> PROBLEM STATEMENT
Copy all entries exactly, and wherever an entry holds a picture, leave that picture out.

### EXERCISE DATA ###

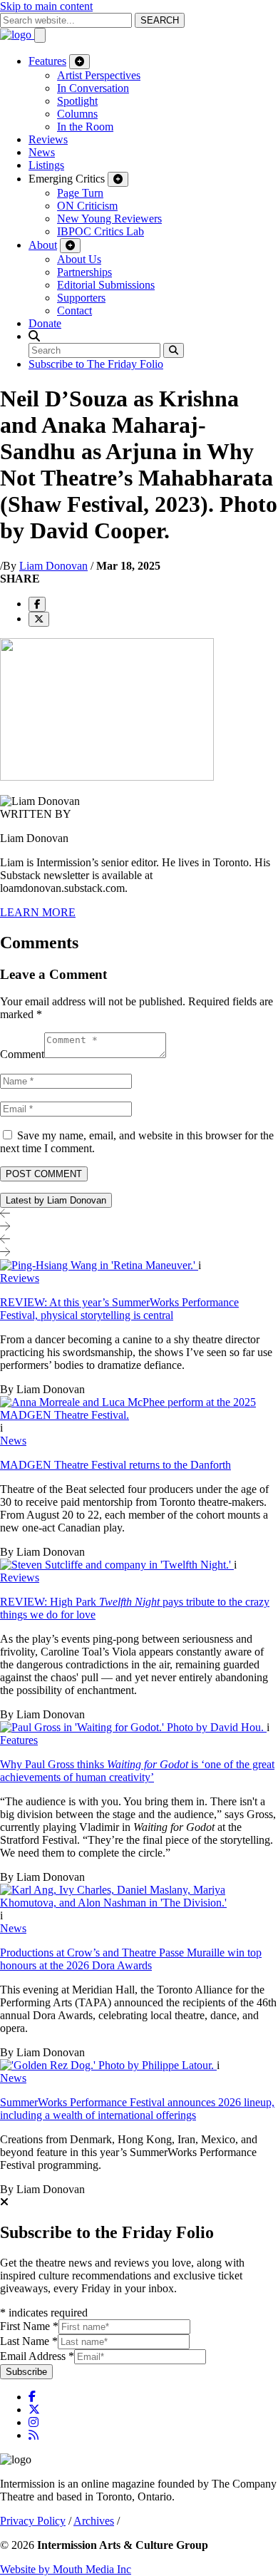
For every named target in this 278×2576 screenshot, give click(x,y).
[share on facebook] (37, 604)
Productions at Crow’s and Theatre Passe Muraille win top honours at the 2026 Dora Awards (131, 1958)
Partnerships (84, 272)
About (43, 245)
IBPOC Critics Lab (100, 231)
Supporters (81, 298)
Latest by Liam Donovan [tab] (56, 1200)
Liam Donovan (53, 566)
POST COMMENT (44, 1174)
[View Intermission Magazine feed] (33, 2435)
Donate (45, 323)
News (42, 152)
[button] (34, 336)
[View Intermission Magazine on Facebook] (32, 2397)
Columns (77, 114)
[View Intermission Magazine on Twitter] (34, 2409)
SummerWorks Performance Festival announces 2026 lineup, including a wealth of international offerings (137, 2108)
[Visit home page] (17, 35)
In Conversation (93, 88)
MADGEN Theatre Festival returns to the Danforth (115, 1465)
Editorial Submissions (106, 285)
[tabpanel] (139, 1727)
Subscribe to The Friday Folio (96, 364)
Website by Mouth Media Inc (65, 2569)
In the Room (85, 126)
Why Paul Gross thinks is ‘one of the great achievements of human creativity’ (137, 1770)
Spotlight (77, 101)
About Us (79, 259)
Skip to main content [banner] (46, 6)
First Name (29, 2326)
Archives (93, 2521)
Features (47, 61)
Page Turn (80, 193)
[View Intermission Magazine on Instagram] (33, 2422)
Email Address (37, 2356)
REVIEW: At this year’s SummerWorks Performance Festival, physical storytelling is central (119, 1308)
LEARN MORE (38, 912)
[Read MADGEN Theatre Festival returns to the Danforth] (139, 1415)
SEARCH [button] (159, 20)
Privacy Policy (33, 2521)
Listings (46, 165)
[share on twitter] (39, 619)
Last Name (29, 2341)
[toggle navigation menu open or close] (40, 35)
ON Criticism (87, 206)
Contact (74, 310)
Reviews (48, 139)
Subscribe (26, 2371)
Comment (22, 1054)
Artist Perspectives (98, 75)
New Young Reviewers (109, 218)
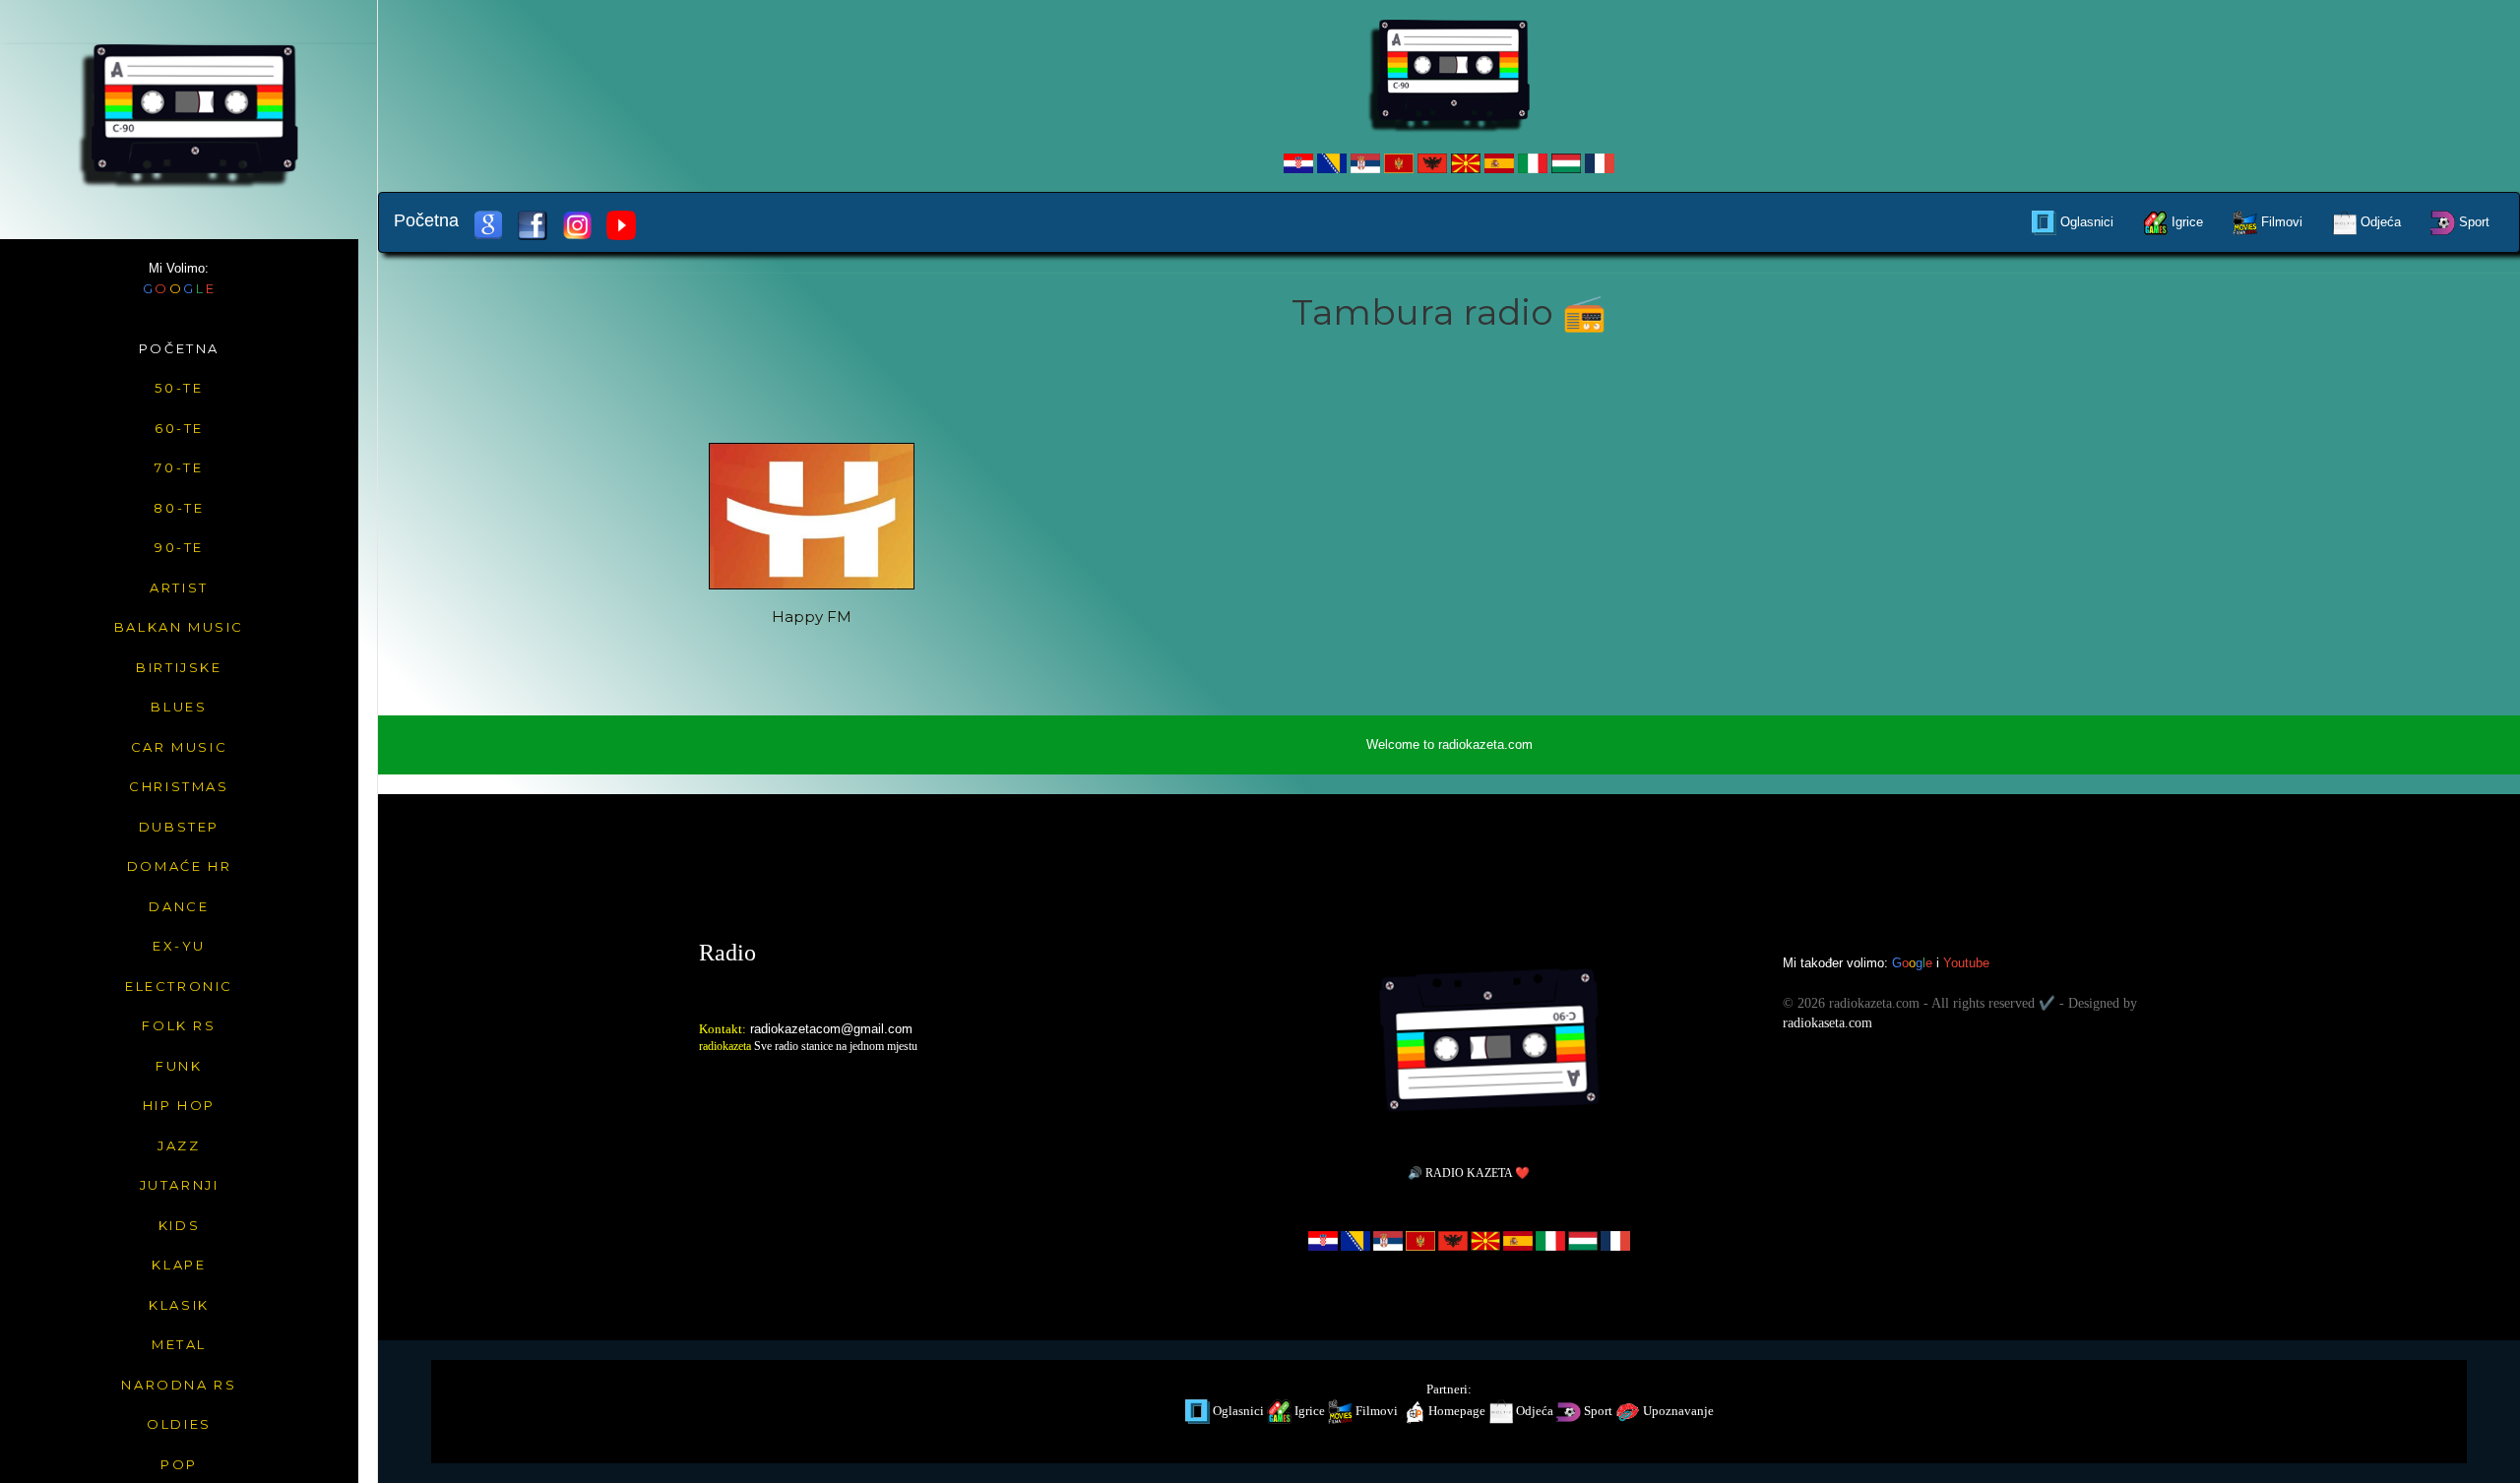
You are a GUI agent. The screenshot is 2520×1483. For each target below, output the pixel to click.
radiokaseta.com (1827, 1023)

###

> ANSWER TO THE PROBLEM
For every named target in this 278×2576 screenshot, give click(x,y).
[share on facebook] (37, 604)
Productions at Crow’s and Theatre Passe Muraille win top honours at the 2026 Dora Awards (131, 1958)
Partnerships (84, 272)
About (43, 245)
IBPOC Critics Lab (100, 231)
Supporters (81, 298)
Latest by Liam Donovan [tab] (56, 1200)
Liam Donovan (53, 566)
POST COMMENT (44, 1174)
[View Intermission Magazine feed] (33, 2435)
Donate (45, 323)
News (42, 152)
[button] (34, 336)
[View Intermission Magazine on Facebook] (32, 2397)
Columns (77, 114)
[View Intermission Magazine on Twitter] (34, 2409)
SummerWorks Performance Festival announces 2026 lineup, including a wealth of international offerings (137, 2108)
[Visit home page] (17, 35)
In Conversation (93, 88)
MADGEN Theatre Festival returns to the Danforth (115, 1465)
Editorial Submissions (106, 285)
[tabpanel] (139, 1727)
Subscribe to The Friday Folio (96, 364)
Website by Mouth Media Inc (65, 2569)
In the Room (85, 126)
Why Paul Gross thinks is ‘one of the great achievements of human creativity’ (137, 1770)
Spotlight (77, 101)
About Us (79, 259)
Skip to main content [banner] (46, 6)
First Name (29, 2326)
Archives (93, 2521)
Features (47, 61)
Page Turn (80, 193)
[View Intermission Magazine on Instagram] (33, 2422)
Email Address (37, 2356)
REVIEW: At this year’s SummerWorks Performance Festival, physical storytelling is central (119, 1308)
LEARN MORE (38, 912)
[Read MADGEN Theatre Festival returns to the Danforth] (139, 1415)
SEARCH [button] (159, 20)
Privacy Policy (33, 2521)
Listings (46, 165)
[share on twitter] (39, 619)
Last Name (29, 2341)
[toggle navigation menu open or close] (40, 35)
ON Criticism (87, 206)
Contact (74, 310)
Reviews (48, 139)
Subscribe (26, 2371)
Comment (22, 1054)
Artist Perspectives (98, 75)
New Young Reviewers (109, 218)
You are a GUI agent. The screenshot is 2520×1483. For each target below, output the pixel to click.
radiokaseta.com (1827, 1023)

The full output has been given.